• [Task instructions] Copy the material starting at the line that contains "This screenshot has width=1250, height=323." and ending at the line that contains "(x=13, y=9)", both included, and leave the pictures out.

• [Records supplied]
■ ■ ■ ■

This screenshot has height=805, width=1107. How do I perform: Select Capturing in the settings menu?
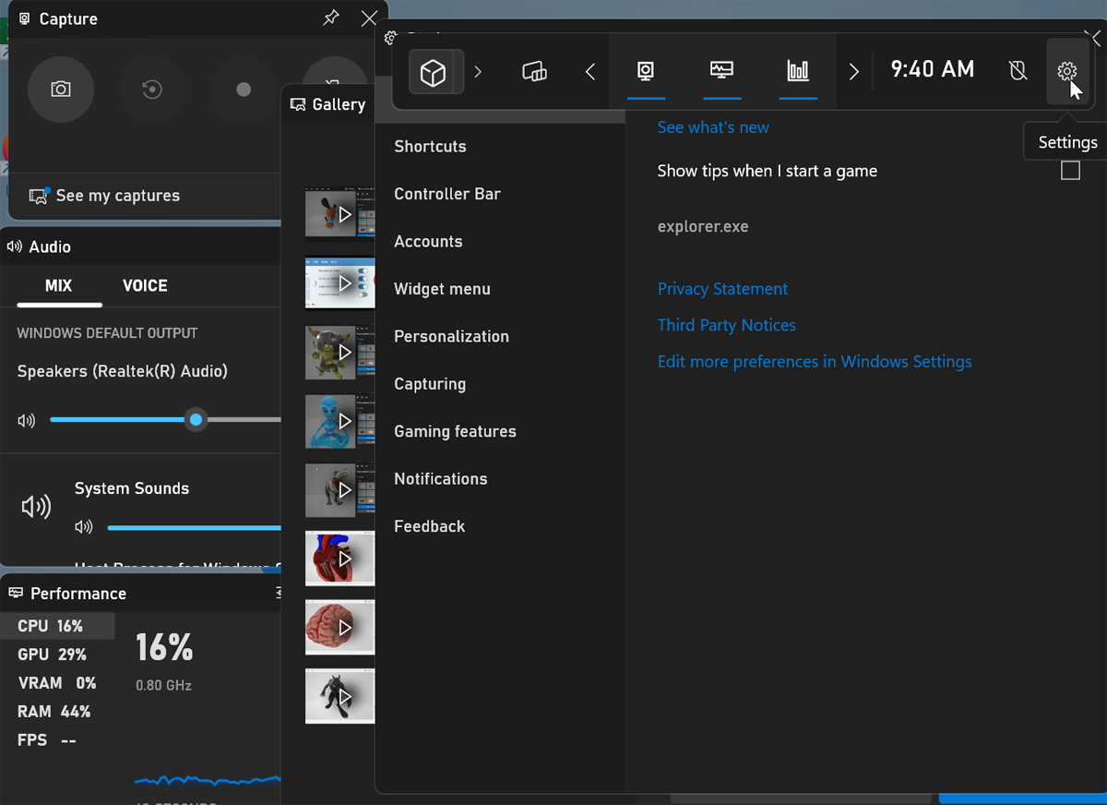[430, 383]
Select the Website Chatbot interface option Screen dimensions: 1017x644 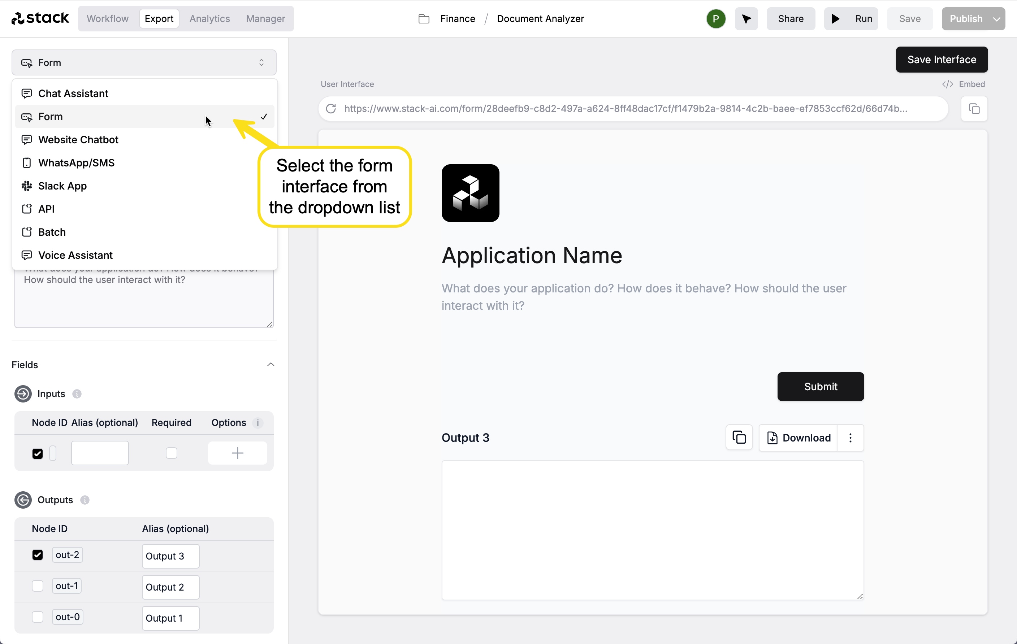[x=78, y=139]
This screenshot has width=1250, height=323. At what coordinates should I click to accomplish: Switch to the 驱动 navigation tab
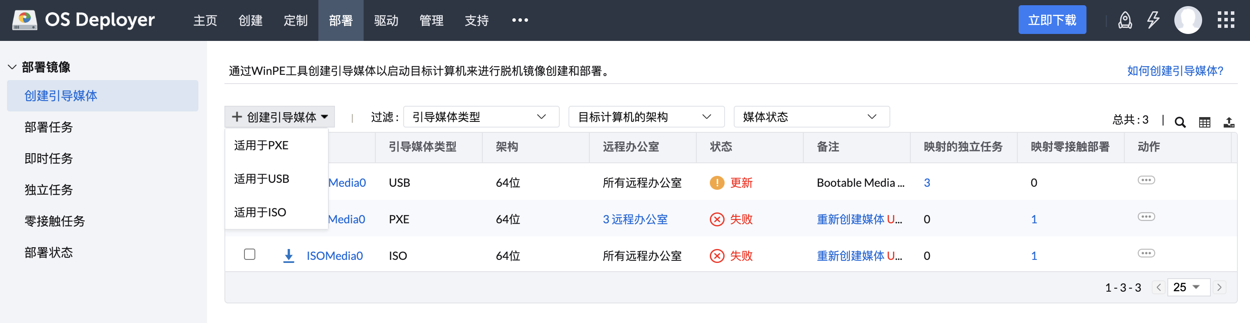tap(386, 20)
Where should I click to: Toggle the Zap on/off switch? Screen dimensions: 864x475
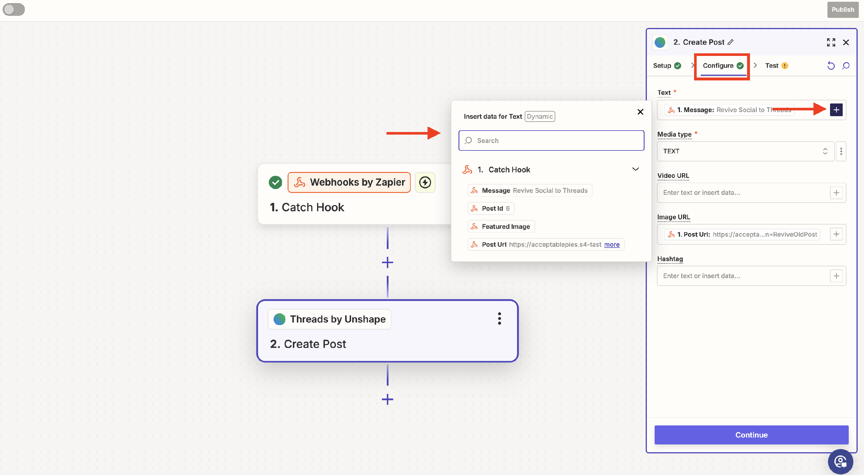(x=13, y=9)
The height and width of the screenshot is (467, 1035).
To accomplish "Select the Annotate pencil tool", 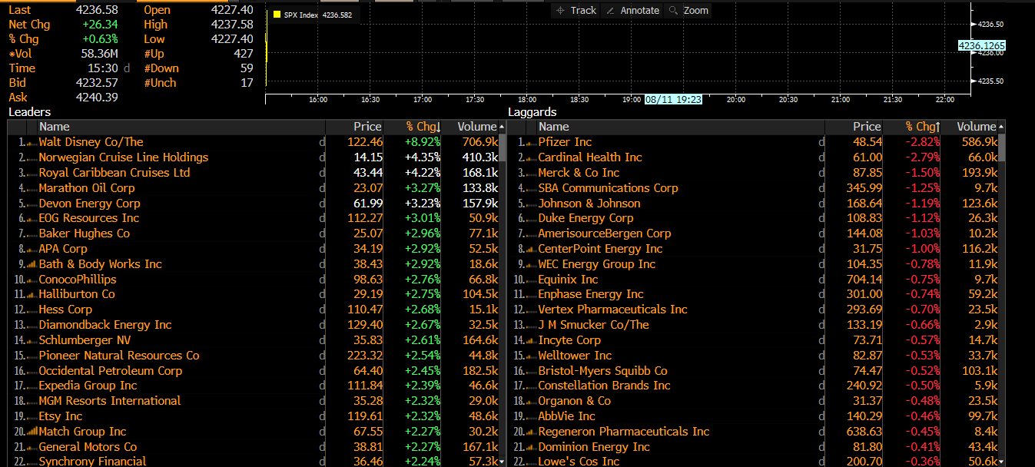I will point(632,11).
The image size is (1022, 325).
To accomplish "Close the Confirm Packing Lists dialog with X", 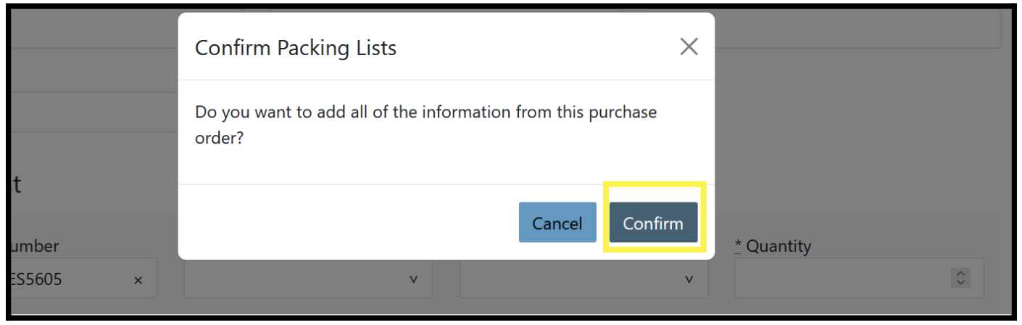I will (689, 47).
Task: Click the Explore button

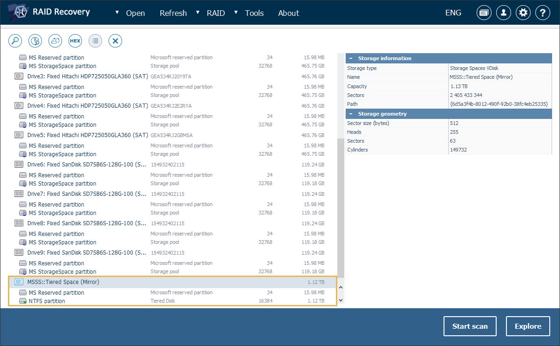Action: click(528, 326)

■ ■ ■ ■

• [In response]
This screenshot has width=1250, height=323. At what coordinates should I click to accomplish: Switch to the 驱动 navigation tab
tap(386, 20)
Where should I click to: Toggle the Zap on/off switch? Screen dimensions: 864x475
(x=13, y=9)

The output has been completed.